▸ What you should do: Among the records below, find each line containing the word "computer" and copy it.

▸ Entries shown:

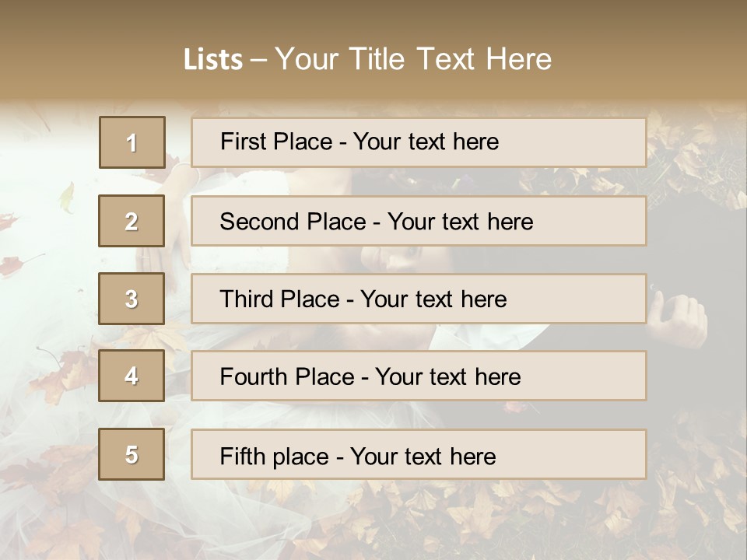Click "Your text here" in the Second Place bar
747x560 pixels.
point(460,222)
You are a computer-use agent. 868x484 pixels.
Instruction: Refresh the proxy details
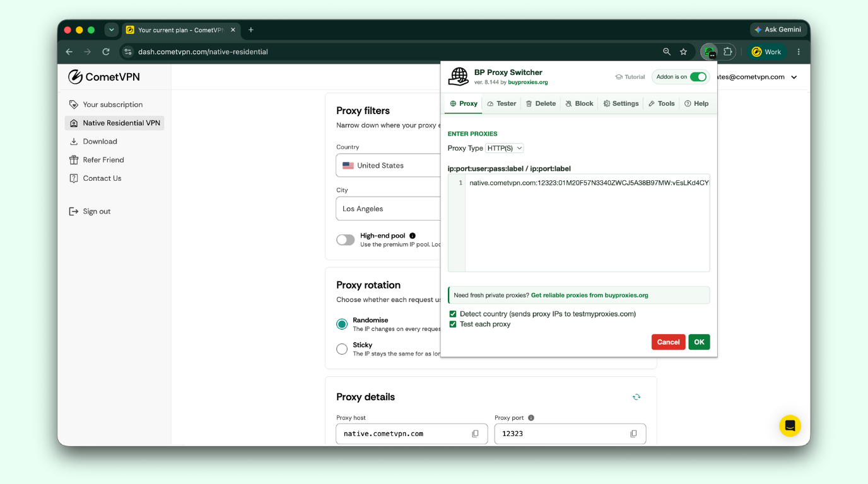636,397
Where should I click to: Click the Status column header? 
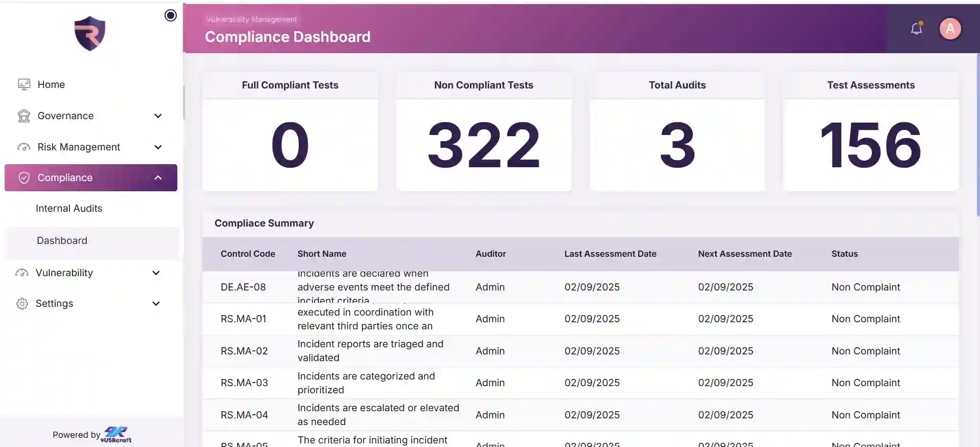pos(844,254)
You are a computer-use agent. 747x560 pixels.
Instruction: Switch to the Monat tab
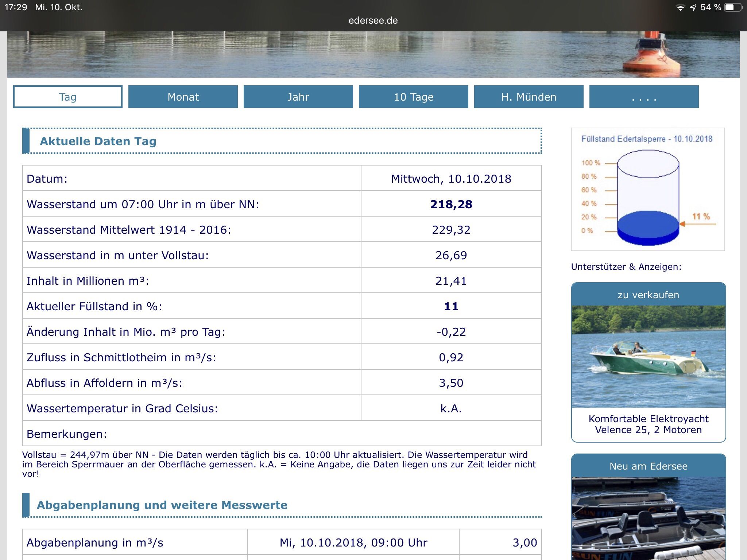tap(183, 97)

▸ Task response:
You are a computer-use agent. 868x484 pixels.
You are a computer-use agent. 747x560 pixels.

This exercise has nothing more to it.